The answer must be every line of the records in which the string "computer" appears.

Start of SOURCE RECORDS

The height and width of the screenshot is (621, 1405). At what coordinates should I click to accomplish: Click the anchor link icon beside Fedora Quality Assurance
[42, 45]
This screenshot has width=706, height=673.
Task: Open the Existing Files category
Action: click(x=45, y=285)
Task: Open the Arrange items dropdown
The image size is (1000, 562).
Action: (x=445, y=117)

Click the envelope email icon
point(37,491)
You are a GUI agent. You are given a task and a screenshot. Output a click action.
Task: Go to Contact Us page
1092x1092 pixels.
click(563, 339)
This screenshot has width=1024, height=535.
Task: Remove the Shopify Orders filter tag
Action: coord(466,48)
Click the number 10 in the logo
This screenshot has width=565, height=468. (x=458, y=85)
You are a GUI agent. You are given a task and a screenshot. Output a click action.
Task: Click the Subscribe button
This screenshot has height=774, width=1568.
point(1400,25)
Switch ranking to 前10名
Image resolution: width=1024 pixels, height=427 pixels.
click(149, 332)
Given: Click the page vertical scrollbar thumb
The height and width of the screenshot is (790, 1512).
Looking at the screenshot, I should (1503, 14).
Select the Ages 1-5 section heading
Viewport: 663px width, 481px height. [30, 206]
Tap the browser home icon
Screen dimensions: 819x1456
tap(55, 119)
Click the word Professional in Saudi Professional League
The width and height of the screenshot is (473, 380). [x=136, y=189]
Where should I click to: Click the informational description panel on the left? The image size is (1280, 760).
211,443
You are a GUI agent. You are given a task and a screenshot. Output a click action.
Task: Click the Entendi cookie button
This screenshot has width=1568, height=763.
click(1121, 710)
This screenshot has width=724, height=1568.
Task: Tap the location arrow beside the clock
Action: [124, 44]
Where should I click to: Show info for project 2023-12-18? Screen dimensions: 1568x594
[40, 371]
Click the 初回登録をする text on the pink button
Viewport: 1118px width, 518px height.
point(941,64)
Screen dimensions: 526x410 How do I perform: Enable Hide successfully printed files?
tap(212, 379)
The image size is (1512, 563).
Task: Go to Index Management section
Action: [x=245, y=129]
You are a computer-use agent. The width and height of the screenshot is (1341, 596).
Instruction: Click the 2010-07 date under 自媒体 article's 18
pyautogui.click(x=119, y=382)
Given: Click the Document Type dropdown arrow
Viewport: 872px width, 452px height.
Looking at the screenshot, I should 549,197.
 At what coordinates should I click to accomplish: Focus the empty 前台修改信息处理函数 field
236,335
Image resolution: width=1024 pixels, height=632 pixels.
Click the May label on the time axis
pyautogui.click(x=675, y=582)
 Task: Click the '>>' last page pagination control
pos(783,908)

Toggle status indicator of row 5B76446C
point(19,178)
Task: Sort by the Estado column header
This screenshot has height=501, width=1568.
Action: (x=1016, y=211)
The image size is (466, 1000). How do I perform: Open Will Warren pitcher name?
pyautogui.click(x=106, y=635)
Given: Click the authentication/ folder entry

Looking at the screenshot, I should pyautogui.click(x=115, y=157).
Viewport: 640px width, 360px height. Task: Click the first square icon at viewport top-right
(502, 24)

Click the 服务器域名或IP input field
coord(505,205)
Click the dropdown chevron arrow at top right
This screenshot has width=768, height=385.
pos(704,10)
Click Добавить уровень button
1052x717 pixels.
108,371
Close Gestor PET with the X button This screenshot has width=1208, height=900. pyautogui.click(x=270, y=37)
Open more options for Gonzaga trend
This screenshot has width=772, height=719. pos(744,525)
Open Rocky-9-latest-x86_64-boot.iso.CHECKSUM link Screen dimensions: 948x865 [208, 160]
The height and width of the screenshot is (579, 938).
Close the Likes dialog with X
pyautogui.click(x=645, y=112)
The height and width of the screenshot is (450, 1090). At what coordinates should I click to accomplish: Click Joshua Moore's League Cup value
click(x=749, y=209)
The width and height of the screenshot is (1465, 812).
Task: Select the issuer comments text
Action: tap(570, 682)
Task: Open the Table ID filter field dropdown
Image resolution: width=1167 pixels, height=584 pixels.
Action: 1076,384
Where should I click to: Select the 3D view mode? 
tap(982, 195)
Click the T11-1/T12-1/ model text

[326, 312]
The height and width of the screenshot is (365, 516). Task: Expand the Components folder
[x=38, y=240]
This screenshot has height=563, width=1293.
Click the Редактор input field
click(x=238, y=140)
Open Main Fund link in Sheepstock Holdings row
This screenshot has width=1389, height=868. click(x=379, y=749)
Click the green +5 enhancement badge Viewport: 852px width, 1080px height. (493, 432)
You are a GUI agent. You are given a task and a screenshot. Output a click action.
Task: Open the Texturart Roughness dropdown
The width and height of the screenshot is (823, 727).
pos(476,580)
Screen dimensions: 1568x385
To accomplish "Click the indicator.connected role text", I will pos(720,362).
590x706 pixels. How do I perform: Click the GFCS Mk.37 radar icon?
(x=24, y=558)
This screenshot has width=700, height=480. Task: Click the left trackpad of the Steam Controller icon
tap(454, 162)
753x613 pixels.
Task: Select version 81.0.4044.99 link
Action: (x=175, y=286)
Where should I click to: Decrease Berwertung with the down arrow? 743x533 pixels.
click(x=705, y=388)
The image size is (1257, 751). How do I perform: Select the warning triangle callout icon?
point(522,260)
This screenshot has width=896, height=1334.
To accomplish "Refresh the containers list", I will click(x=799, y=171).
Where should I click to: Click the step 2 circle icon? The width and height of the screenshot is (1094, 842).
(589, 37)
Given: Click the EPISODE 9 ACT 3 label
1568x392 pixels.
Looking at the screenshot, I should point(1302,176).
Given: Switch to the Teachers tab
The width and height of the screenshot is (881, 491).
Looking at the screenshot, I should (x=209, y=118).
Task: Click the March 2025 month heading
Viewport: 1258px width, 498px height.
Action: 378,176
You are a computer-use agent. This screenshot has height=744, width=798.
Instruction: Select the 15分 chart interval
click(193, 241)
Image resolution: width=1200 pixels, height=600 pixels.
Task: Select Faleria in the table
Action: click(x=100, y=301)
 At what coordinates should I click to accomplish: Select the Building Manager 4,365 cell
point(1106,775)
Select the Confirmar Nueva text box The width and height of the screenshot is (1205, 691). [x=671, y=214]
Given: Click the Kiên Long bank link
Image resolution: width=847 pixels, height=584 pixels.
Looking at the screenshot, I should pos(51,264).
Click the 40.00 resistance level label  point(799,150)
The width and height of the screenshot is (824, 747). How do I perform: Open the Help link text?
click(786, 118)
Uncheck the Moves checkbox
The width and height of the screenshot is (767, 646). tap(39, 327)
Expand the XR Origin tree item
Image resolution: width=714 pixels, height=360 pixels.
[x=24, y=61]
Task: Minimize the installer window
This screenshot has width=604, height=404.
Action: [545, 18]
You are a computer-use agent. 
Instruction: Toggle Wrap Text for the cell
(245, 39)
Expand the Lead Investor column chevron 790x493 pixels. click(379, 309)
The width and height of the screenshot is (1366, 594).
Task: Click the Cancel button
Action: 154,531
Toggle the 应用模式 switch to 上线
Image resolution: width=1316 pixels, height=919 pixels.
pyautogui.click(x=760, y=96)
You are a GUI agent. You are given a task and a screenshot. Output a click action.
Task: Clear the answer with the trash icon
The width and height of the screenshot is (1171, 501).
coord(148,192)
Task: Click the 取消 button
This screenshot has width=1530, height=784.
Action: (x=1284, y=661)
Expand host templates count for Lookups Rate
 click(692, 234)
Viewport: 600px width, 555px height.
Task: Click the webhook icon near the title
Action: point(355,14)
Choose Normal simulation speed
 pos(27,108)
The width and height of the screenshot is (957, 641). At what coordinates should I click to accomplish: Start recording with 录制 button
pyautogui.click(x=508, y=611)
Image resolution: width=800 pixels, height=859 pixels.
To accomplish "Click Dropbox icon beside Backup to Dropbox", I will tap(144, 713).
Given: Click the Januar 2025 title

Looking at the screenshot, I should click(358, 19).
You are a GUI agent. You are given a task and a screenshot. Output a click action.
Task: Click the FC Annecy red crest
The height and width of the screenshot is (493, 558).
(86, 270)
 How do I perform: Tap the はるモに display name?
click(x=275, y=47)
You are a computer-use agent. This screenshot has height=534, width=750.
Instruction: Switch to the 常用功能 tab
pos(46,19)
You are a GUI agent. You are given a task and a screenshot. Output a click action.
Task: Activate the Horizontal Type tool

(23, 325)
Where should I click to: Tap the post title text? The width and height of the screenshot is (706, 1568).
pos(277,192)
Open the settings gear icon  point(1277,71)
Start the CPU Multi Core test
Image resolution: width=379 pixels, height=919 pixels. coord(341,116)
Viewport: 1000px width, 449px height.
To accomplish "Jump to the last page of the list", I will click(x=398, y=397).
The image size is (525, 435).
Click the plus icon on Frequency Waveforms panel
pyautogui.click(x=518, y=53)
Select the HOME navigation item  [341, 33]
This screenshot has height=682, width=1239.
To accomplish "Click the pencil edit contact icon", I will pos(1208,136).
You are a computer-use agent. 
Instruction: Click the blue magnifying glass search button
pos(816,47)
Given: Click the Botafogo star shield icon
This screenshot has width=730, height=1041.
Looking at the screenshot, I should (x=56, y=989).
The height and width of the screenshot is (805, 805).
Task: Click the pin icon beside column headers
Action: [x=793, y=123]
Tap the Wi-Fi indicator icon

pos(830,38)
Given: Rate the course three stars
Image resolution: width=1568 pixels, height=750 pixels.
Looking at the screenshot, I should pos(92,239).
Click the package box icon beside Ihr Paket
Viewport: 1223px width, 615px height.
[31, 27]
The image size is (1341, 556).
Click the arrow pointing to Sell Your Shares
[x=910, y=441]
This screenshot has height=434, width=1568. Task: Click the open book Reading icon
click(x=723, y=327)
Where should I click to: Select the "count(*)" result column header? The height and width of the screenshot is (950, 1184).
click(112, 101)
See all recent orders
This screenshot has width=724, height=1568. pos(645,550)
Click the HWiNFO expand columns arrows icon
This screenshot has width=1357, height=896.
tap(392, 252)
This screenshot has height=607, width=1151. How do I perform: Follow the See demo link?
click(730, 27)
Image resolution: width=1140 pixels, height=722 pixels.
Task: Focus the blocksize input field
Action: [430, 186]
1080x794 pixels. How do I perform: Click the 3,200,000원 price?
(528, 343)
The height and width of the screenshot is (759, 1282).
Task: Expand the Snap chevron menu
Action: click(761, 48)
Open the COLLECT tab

End of SOURCE RECORDS

# TASK RESPONSE
You are a computer-use agent. The width and height of the screenshot is (1341, 596).
You are a computer-use agent. This screenshot has height=744, width=798.
You are a computer-use agent. 
You are a computer-use agent. This screenshot has height=534, width=750.
You are a computer-use agent. 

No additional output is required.